683 F. App'x 354
6th Cir.2017Background
- Southern Rehabilitation Group (SRG) and Dr. James Little submitted ~6,200 Medicare claims (2001–2006) that were placed under 100% prepayment medical review and were ultimately unpaid or down-coded after administrative appeals; plaintiffs sought reimbursement plus interest.
- The Secretary voluntarily paid plaintiffs $107,171.07 on those claims but did not pay interest; plaintiffs sued seeking interest under the Medicare “clean-claims” provision (42 U.S.C. § 1395u(c)(2)(B)-(C)).
- On first appeal this Court held the clean-claims provision applies if a claim is both “clean” and unpaid after the statutory window; it rejected the Secretary’s broad contention that the provision never applied to claims initially denied, and remanded for determination whether interest was due on the 6,200 claims. 732 F.3d 670.
- On remand the Secretary argued the claims were not “clean” because prepayment medical review is a “particular circumstance requiring special treatment that prevents timely payment”; the district court adopted that view and granted summary judgment for the Secretary.

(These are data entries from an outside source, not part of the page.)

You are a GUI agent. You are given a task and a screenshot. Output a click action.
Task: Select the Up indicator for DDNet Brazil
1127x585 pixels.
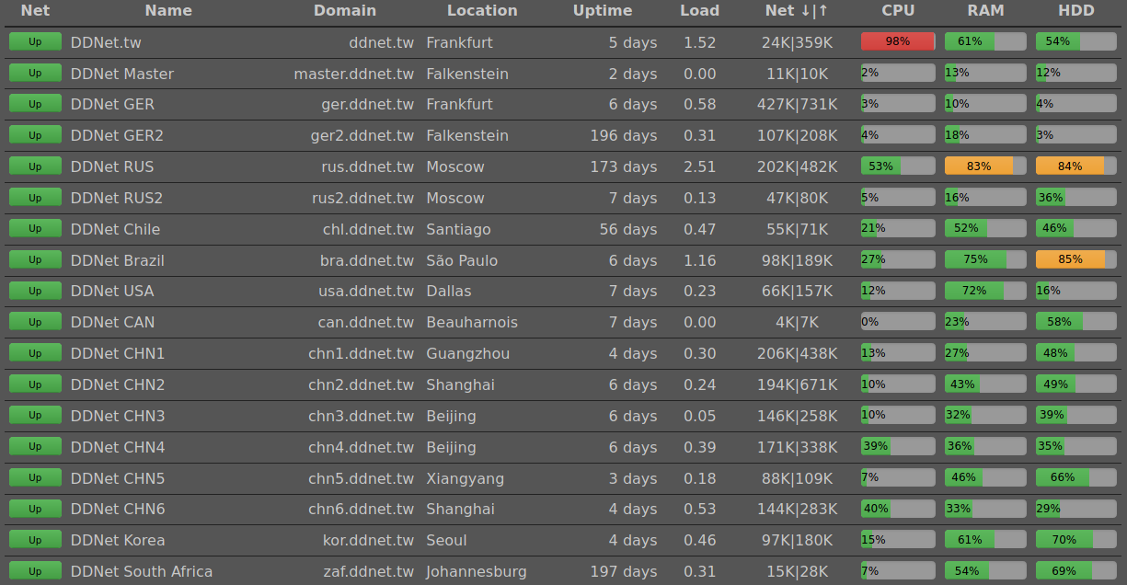pos(35,260)
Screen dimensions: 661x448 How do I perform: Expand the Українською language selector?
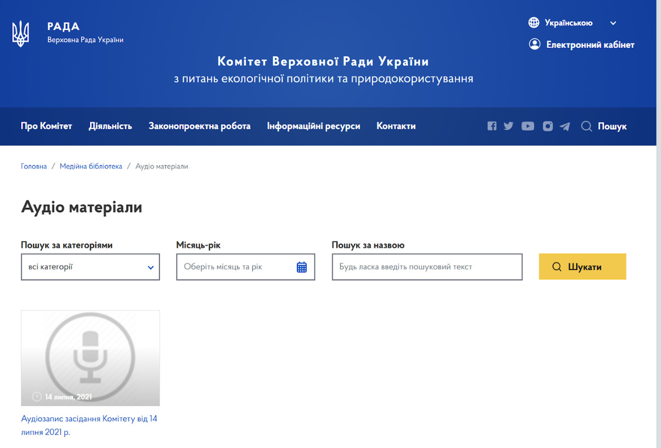tap(573, 23)
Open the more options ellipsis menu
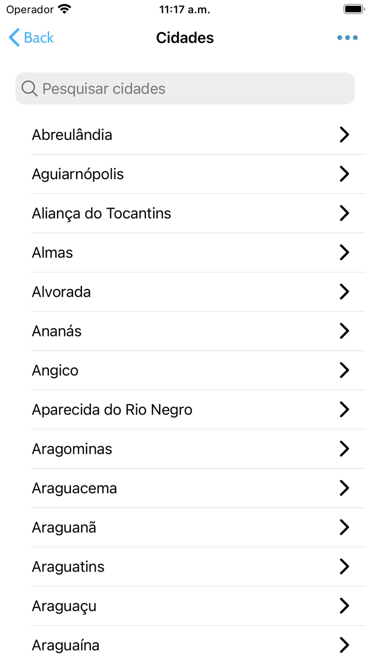Image resolution: width=370 pixels, height=657 pixels. pos(347,37)
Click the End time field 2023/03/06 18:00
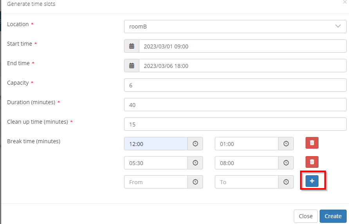This screenshot has width=349, height=224. [x=243, y=66]
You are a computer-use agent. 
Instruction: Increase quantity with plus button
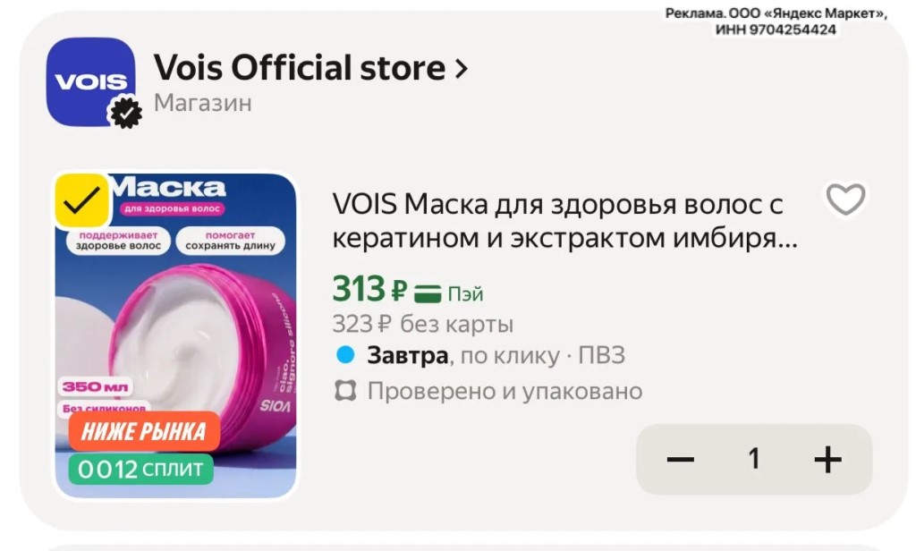point(827,459)
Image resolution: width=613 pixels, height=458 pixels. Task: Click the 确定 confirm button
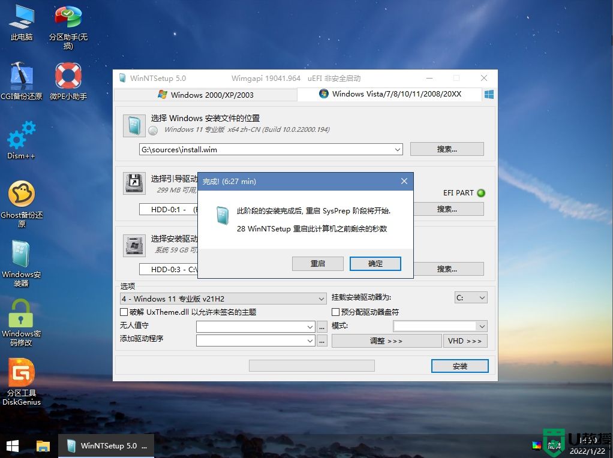tap(375, 264)
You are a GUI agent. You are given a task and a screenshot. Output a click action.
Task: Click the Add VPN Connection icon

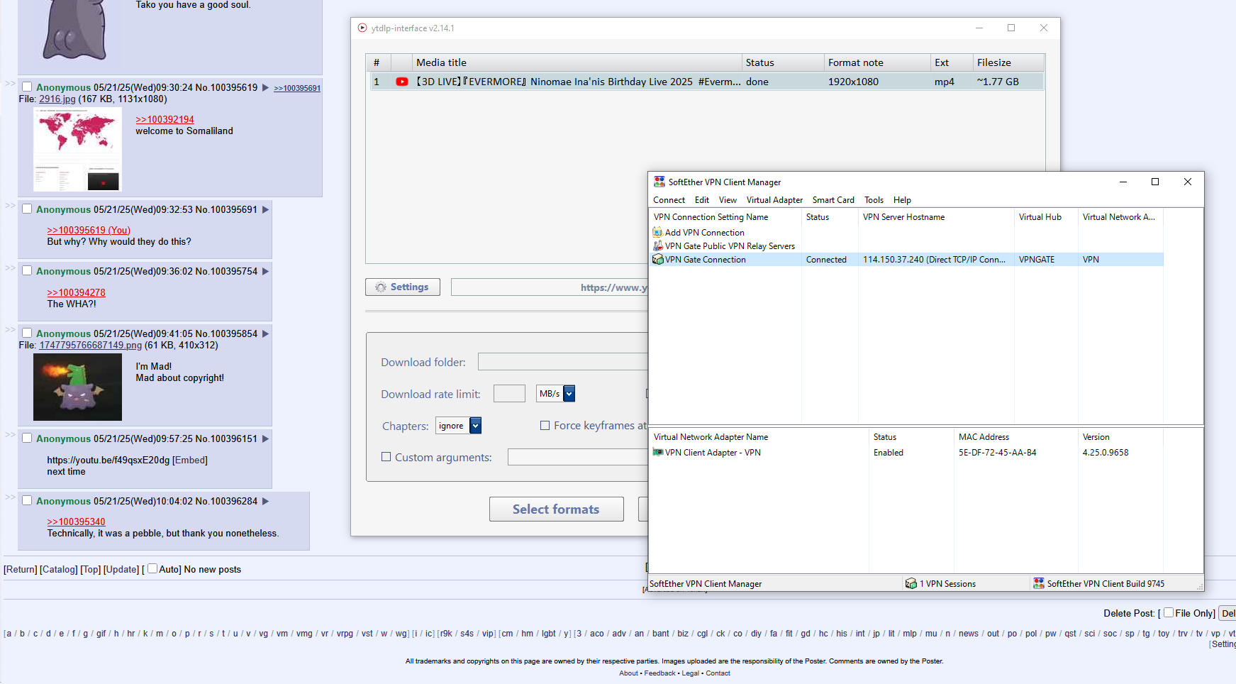coord(657,232)
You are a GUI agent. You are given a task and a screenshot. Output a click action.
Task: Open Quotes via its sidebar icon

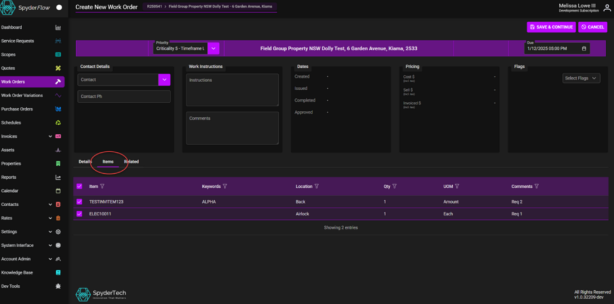point(58,68)
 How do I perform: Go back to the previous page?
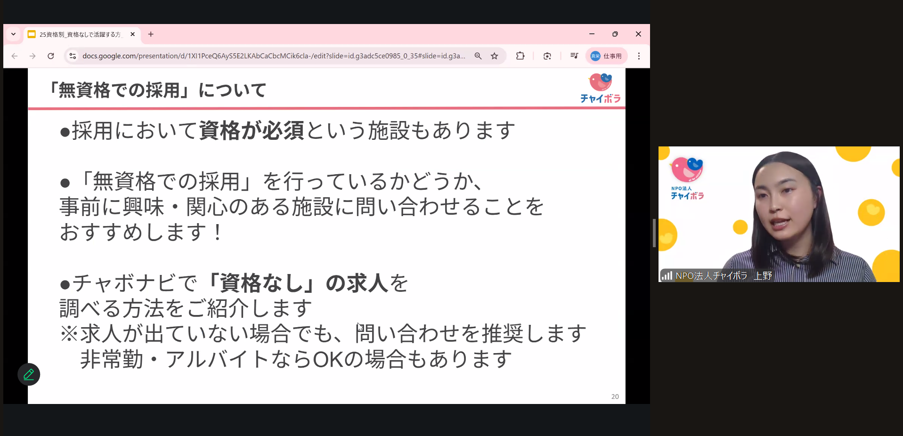15,56
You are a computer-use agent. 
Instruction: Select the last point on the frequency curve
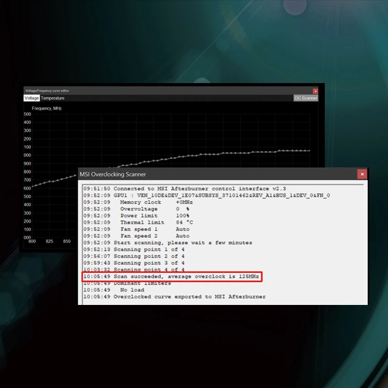tap(309, 150)
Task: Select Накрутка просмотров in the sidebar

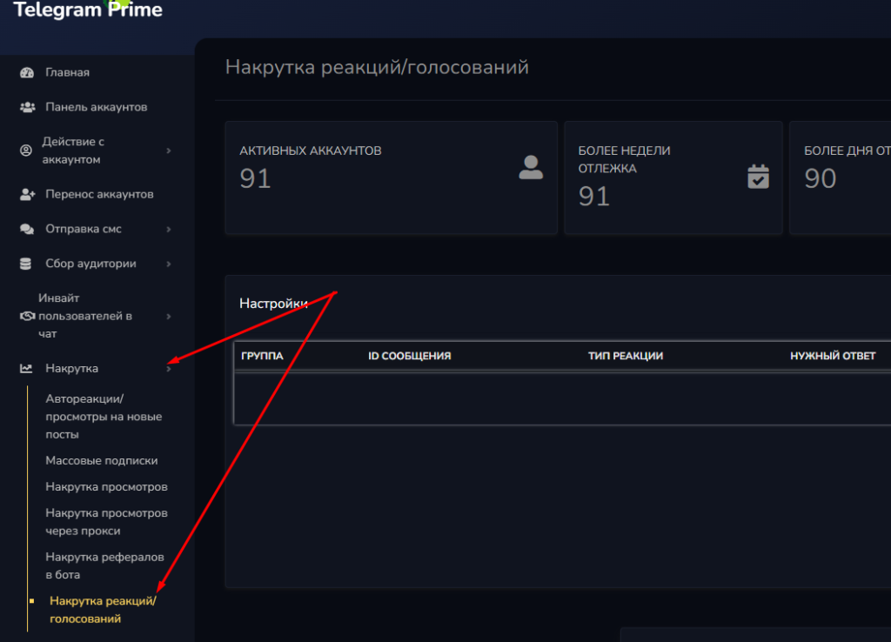Action: [104, 486]
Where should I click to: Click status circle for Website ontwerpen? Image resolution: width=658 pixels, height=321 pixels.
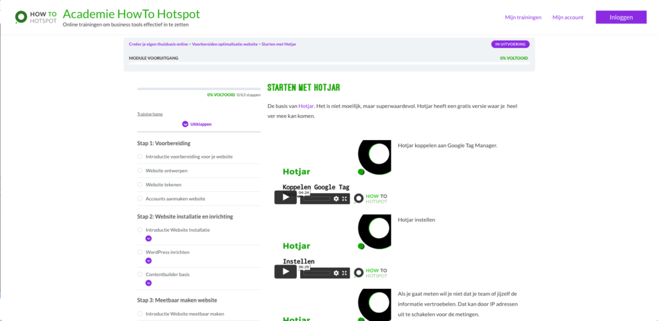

- The Sixth Circuit affirmed: it interpreted the statute to mean claims subject to prepayment medical review are not “clean” as a matter of law because such review is atypical, special treatment that delays payment, so interest is not authorized.
Issues
| Issue | Plaintiff's Argument | Defendant's Argument | Held |
|---|---|---|---|
| Whether the district court exceeded the remand scope by considering if claims were “clean” | Remand limited to whether interest was due; Secretary waived argument that claims were not clean | Remand invited district court to decide whether claims were clean; Secretary preserved the argument | Court: District court acted within mandate; Secretary had not waived the argument and could prove claims were not clean |
| Whether converting a Rule 12(b)(6) motion to summary judgment sua sponte denied notice/discovery | Conversion deprived plaintiffs of notice and opportunity for discovery | Conversion was permissible; plaintiffs had notice and actually prompted conversion by submitting an affidavit | Court: Conversion was not an abuse of discretion; plaintiffs had opportunity to respond and were not prejudiced |
| Statutory meaning of “clean claim” — does prepayment medical review make a claim unclean? | A claim is clean if it has no defects; plaintiffs argued prepayment review does not automatically render claims unclean; factual showing required | Prepayment medical review is a particular circumstance requiring special treatment that delays payment, so claims under such review are not clean as a matter of law | Court: Held prepayment medical review is atypical special treatment that delays payment; therefore such claims are not “clean” and interest is not authorized |
| Standard for summary judgment and allocation of burden | Plaintiffs: Secretary must show genuine absence of fact issue about cleanliness of claims | Secretary: May show claims were subject to prepayment medical review and thus unclean | Court: Applied summary judgment standard; Secretary met burden because all disputed claims had been subject to prepayment review |
Key Cases Cited
- S. Rehab. Grp. v. Sec’y of HHS, 732 F.3d 670 (6th Cir. 2013) (prior panel opinion holding clean-claims provision applies if claim is clean and unpaid after statutory window)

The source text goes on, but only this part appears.